Paul Arnoldi, One note man, Kapp - KL-1478
Arnoldi, Paul -  Wyoming-born performer, became Cambridge transplant in early 60s, filled in for John Cooke (Summer, '62) in Charles River Valley Boys. Recorded album for Kapp (KL-1478) with notes by friend Dick Fariña.
Banana, with the early Youngbloods. Appologies to Jerry Corbit. From LSP-3724
Banana - aka Lowell Levinger - Transplanted Californian and acting student at Boston U. circa 1963, played bluegrass next summer, and joined up as a piano/organist with Jesse Colin Young in 1966 to create the Youngbloods (RCA), later solo on Warners (early 70s). Played guitar and toured with Mimi Fariña in late 70s.



Banana with two out of three early Younbloods; 1967 photo from LSP-3724 : The Youngbloods
Basler, Fred - manager, folk club, Golden Vanity , Boston, later opened folk club in Baltimore ('63).
Blue Ridge Mountain Dancers - Way-too sprightly dancers from Ashville, North Carolina, lead by Joe Bly, performing twice at New Folks Concert, Newport '65 (#3 on the concert schedule, and again at #9)
Boyd, Joe - Harvard student, roommate of Tom Rush, and record collector; began promoting blues concerts. By mid-'60s, he was working for Elektra Records as their UK rep; in 1966, he produced the first Pink Floyd single, "Arnold Layne", going on to produce the early Incredible String Band, Fairport Convention (and later Sandy Denny solo & with her band Fotheringay), and just about everyone else folk-related for a few years . He also  produced both Geoff & Maria Muldaur albums ('71-'72), and several of Maria's solo albums for Reprise. Boyd  published his autobiography, White Bicycle, in March of 2007.

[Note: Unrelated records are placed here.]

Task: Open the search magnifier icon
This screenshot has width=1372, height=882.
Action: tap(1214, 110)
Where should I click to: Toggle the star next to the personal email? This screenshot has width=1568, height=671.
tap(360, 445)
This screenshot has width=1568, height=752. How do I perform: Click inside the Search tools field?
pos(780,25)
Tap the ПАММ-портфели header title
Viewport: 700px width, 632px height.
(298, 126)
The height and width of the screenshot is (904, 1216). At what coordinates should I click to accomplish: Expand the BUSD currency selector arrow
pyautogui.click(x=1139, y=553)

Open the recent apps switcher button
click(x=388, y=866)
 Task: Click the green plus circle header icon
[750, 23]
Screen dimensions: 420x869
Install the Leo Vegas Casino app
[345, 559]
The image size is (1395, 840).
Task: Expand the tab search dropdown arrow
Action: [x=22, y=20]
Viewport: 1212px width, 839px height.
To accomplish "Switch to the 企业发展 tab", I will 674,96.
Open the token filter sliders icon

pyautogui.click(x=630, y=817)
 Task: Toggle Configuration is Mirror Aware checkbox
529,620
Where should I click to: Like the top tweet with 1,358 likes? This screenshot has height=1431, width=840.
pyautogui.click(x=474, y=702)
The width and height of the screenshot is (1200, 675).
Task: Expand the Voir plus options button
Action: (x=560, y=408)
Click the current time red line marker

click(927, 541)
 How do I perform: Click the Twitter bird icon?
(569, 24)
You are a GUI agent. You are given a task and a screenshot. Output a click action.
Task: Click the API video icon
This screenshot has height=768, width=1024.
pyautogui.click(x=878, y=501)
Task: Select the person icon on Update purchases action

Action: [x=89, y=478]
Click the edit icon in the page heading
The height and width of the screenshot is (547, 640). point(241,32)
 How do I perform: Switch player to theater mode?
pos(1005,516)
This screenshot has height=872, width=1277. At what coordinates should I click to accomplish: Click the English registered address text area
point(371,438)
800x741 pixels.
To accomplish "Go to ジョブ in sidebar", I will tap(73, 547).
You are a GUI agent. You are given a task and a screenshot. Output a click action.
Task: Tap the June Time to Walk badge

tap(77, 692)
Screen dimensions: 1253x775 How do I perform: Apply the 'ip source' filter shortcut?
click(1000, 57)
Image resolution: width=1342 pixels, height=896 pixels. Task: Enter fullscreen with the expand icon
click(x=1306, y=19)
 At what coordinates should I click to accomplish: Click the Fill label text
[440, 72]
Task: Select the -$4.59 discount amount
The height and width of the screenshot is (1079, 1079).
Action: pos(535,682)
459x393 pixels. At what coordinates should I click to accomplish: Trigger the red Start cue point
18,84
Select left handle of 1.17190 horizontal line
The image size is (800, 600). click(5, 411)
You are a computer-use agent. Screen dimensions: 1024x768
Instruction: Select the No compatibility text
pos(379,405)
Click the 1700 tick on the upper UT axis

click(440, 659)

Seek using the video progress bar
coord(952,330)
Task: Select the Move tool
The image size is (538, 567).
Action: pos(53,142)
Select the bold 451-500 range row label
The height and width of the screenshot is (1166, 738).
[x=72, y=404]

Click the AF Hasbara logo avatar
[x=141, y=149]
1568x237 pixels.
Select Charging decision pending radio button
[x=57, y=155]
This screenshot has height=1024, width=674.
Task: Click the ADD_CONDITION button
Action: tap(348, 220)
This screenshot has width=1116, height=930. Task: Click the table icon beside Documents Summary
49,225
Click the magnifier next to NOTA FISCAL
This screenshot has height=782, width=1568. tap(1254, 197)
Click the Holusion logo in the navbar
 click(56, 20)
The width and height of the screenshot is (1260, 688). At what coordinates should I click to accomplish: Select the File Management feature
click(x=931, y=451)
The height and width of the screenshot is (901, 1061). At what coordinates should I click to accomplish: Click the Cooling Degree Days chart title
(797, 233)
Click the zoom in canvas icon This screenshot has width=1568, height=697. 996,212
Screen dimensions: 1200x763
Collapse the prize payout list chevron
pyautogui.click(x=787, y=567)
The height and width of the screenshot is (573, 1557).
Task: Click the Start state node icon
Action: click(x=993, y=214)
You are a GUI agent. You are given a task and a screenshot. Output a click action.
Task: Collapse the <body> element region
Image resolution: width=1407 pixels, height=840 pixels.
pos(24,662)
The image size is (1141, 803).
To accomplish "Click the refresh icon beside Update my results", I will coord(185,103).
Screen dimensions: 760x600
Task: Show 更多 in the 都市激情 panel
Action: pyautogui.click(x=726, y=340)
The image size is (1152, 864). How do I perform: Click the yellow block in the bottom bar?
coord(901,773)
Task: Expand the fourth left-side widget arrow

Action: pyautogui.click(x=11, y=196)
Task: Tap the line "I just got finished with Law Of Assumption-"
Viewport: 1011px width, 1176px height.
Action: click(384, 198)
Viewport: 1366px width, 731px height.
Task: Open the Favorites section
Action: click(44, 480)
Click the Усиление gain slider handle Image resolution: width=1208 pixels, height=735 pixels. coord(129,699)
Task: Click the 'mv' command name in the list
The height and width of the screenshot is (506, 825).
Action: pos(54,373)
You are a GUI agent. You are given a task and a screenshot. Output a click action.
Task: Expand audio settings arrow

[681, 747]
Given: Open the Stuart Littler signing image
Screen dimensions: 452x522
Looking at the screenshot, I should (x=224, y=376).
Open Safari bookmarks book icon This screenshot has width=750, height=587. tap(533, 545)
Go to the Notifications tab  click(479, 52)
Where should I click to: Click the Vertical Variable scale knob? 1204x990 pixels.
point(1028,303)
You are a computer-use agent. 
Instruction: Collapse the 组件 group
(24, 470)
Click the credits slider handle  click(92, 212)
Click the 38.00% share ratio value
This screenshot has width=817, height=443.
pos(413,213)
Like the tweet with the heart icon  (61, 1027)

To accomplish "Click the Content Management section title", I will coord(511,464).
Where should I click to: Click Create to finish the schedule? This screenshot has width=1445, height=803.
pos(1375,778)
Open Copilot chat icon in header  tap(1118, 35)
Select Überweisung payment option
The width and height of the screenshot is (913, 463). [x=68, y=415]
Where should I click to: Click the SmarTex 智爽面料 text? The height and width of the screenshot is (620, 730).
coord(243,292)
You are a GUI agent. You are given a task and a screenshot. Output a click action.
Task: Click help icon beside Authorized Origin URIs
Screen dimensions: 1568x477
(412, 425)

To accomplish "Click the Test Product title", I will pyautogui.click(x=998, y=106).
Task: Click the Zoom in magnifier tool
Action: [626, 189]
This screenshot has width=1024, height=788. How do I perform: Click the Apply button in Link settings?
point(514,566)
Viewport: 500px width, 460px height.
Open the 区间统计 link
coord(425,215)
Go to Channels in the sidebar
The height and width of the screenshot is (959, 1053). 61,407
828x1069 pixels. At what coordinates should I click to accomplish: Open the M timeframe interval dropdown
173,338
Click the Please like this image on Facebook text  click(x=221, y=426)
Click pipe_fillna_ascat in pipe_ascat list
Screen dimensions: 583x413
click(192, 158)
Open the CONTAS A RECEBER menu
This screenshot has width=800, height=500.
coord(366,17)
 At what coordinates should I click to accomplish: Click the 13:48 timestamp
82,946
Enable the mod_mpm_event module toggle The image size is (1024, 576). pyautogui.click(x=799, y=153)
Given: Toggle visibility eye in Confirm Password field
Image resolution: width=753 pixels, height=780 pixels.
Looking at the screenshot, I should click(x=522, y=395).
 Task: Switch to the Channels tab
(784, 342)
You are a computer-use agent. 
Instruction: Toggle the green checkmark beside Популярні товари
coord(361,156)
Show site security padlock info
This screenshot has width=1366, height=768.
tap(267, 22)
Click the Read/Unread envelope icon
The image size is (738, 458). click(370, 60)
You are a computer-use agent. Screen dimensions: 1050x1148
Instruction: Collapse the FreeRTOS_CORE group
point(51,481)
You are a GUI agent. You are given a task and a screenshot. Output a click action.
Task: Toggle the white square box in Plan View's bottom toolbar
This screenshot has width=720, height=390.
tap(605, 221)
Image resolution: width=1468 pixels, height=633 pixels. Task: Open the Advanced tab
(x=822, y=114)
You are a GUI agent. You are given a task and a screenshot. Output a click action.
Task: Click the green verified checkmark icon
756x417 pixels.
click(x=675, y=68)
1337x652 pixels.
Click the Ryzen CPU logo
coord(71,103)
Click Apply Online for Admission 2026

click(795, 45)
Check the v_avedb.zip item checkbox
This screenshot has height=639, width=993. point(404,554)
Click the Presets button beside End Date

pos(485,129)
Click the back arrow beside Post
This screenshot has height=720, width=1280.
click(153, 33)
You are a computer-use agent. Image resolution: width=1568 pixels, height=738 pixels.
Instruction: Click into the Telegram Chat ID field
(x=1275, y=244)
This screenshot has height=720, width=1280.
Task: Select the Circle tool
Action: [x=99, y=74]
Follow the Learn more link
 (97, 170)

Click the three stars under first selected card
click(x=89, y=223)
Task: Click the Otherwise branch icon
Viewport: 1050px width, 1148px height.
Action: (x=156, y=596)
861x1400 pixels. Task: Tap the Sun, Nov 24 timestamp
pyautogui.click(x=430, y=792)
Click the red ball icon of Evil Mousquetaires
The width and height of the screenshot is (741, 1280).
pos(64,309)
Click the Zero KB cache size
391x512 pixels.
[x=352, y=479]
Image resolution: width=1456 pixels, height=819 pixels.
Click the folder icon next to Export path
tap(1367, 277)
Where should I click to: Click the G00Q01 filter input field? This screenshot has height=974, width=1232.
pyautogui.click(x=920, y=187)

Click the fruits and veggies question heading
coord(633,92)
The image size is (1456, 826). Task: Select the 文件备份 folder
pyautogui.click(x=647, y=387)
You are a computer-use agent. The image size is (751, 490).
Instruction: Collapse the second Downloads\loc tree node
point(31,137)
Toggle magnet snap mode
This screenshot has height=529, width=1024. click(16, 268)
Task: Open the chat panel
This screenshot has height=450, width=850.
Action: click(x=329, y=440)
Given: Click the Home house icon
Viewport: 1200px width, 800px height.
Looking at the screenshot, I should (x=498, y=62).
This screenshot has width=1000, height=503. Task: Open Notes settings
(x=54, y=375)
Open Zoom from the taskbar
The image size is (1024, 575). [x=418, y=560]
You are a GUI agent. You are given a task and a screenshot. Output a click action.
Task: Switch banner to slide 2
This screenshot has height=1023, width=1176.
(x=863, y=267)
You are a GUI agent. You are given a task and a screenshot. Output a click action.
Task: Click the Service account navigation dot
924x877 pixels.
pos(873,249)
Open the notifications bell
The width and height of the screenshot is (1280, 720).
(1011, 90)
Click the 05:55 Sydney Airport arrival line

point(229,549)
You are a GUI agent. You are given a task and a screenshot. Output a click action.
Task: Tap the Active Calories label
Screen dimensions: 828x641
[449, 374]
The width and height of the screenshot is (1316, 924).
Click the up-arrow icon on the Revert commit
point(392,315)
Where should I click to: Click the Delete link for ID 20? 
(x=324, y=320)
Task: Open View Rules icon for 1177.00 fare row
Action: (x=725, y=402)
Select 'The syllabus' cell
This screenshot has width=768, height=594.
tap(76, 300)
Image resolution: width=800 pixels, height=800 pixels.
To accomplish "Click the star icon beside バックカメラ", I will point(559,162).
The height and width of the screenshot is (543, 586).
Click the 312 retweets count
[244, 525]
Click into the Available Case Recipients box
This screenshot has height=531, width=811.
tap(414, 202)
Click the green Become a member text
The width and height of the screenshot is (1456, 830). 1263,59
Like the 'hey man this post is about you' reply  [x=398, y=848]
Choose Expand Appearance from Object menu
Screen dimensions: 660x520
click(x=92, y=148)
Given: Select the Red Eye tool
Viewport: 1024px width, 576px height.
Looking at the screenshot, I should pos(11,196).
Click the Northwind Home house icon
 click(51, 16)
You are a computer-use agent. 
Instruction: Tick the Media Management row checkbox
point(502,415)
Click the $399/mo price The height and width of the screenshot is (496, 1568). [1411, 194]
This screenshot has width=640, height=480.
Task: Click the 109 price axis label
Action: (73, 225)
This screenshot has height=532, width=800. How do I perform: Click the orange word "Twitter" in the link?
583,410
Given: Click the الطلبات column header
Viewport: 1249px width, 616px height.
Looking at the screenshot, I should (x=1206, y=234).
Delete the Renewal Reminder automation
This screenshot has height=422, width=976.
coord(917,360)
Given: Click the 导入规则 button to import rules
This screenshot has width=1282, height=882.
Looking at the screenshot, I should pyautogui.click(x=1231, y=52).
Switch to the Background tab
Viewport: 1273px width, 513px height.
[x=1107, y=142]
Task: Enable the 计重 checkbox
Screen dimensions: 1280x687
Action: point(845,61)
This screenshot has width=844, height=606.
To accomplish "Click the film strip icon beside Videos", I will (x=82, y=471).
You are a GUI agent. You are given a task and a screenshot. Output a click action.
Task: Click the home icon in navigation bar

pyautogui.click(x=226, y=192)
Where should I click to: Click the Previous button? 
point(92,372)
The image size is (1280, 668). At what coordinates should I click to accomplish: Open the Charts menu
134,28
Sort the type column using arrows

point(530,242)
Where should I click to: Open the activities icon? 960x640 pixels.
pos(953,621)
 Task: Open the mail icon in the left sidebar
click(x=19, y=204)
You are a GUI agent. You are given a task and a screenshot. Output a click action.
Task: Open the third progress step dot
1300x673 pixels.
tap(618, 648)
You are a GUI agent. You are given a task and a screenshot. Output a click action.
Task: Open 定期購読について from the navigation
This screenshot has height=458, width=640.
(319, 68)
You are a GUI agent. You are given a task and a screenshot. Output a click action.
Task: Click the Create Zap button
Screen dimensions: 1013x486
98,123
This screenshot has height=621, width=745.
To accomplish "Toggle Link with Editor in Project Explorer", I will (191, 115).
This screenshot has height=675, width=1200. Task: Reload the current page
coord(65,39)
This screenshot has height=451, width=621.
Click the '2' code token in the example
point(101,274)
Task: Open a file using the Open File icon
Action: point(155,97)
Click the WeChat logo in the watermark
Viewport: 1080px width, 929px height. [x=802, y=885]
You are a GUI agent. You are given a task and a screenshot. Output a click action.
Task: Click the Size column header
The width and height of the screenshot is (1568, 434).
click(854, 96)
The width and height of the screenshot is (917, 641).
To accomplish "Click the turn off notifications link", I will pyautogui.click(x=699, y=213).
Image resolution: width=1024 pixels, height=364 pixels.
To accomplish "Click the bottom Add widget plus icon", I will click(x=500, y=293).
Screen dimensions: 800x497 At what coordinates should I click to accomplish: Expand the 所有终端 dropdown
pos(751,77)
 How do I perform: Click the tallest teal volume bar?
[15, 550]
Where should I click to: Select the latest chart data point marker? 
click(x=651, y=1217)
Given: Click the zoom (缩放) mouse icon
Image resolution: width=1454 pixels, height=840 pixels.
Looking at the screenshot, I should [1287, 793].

Microsoft Photo Editor 3.0 Photo
Broadside  (Boston)- Local Cambridge folk scene paper, started in 1962 by David Wilson. As stated nicely by David Seeman, the Boston Broadside " was not at all political but rather a music journal with concert listings, record reviews, and accounts of the culture change that was happening in the mid-60s. Eventually it merged with another alternative paper, The Free Press, and was printed back-to-back upside down with that more newsy magazine for awhile. I don't know when it died but I imagine in the late 60s or early 70s."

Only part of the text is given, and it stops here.